A man convicted of stabbing another man to death has been recaptured in North Carolina after he failed to return from a work program at the Atlanta Transitional Center.
Melvin Barkley, 36, of Carrollton, was tracked down Wednesday afternoon by the U.S. Marshals Service in Franklin, North Carolina, about 125 miles from Atlanta in the Nantahala National Forest, a spokeswoman for the Georgia Department of Corrections said.
Barkley had been housed in the transitional center on Ponce de Leon Avenue in Midtown Atlanta, where inmates are employed in jobs outside the state prison system, the spokeswoman said. He failed to return after work Friday, prompting the GDC’s fugitive unit to begin searching for him.
The spokeswoman did not say how Barkley made it to North Carolina or how investigators were able to locate him.
Barkley pleaded guilty last year to multiple counts related to the fatal stabbing of 23-year-old Tyler Waters, The Atlanta Journal-Constitution previously reported. Barkley’s 30-year sentence was part of a negotiated plea deal, according to Coweta Judicial Circuit District Attorney Herb Cranford.
Cranford said his office agreed to the deal due to uncertainty that a jury would convict Barkley.
“Resolving this case with 30 years in prison without the possibility of parole protects our community for decades from this defendant and holds him accountable for taking the life of Mr. Waters without justification,” Cranford said at the time.

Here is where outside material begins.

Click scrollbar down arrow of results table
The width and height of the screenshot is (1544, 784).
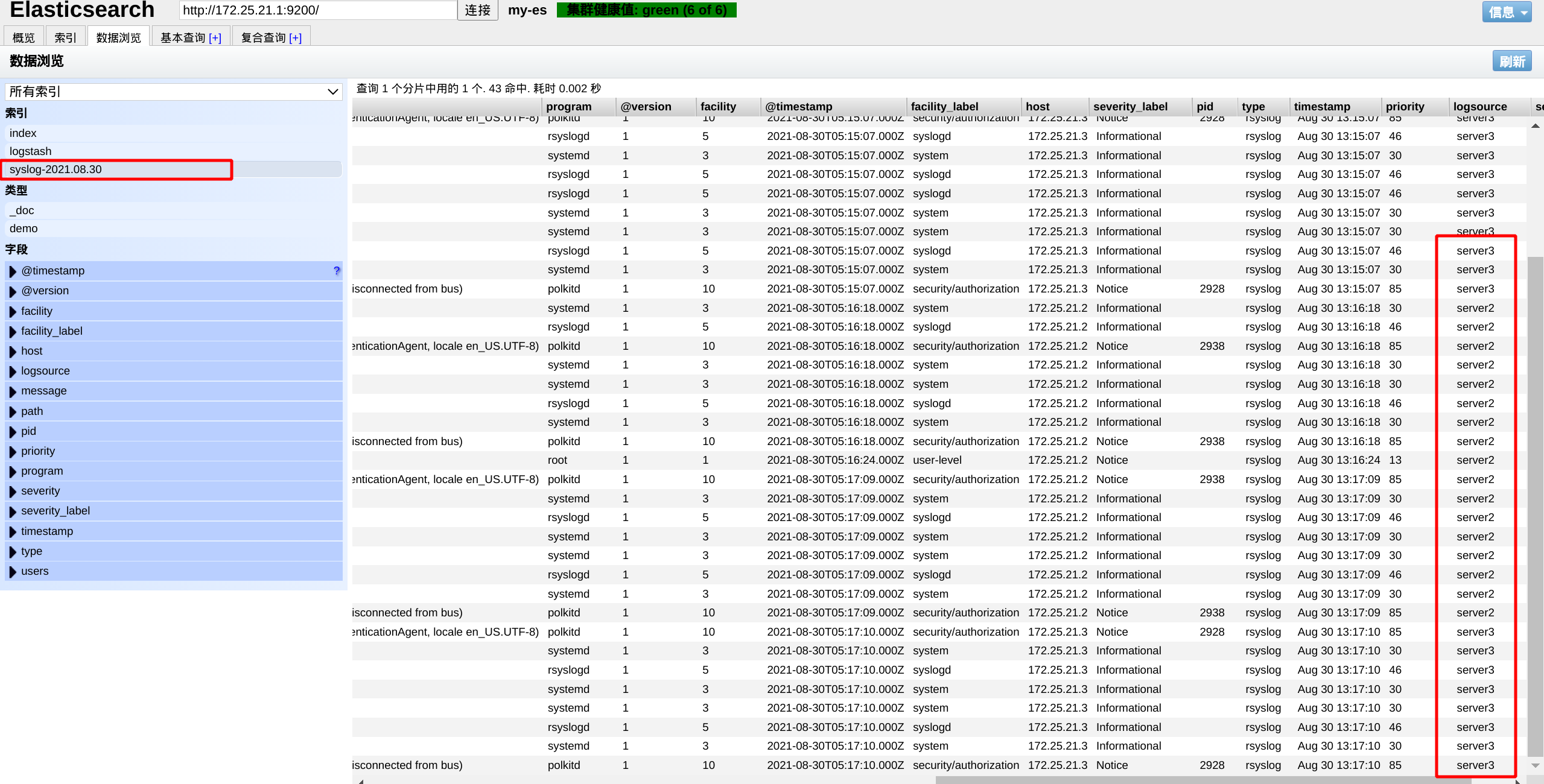(x=1535, y=765)
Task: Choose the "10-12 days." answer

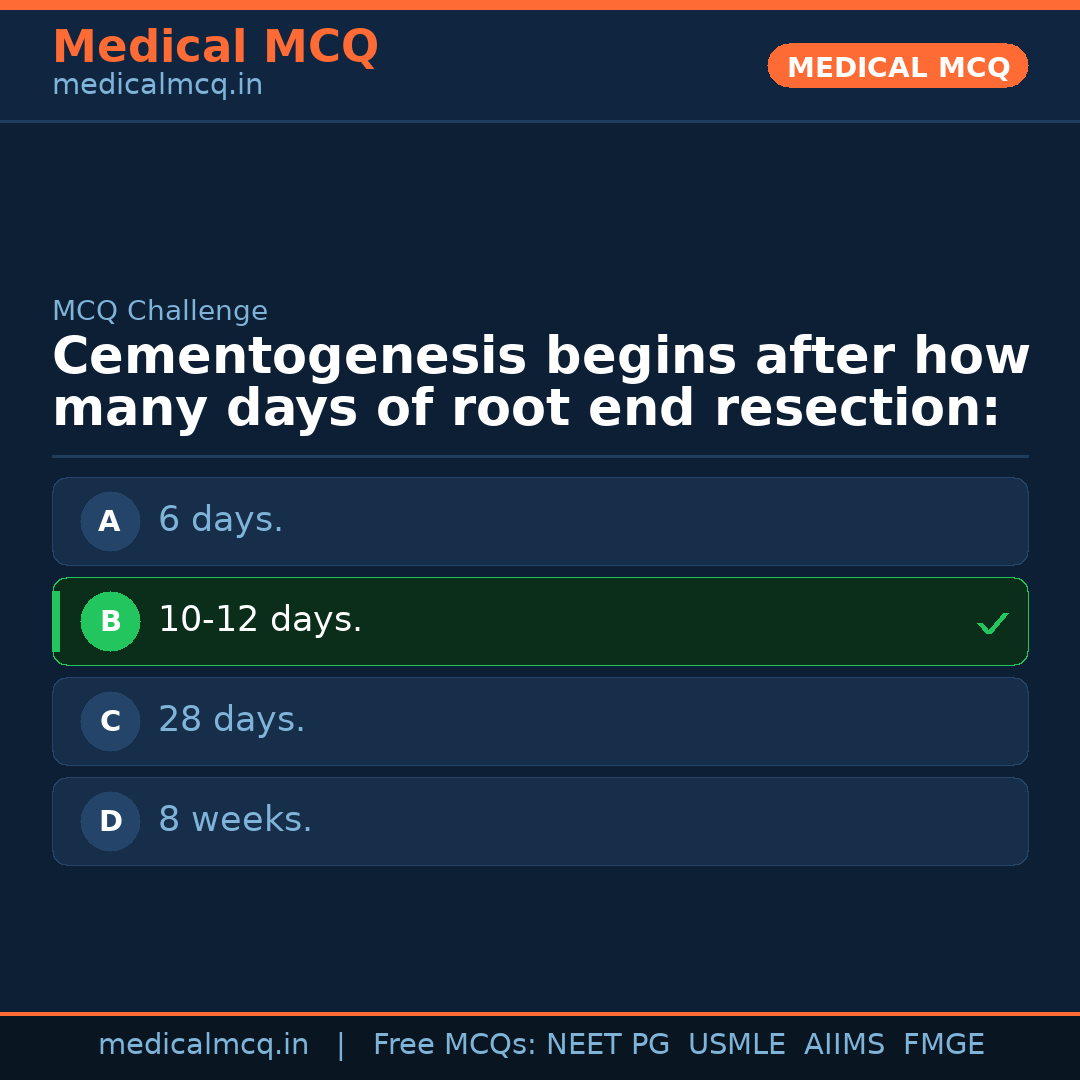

Barkley’s conviction stemmed from a fight with Waters, according to Cranford. After an initial physical confrontation, Waters drove away and Barkley followed, eventually rear-ending Waters. When the two men got out of their cars, Barkley stabbed Waters in the throat. Barkley fled from the scene but was caught the next day, officials said.
He also served prison sentences for other violent crimes, including aggravated assault and making terroristic threats or acts.
Barkley is being held in the Macon County Jail in North Carolina awaiting extradition to Georgia, according to the GDC.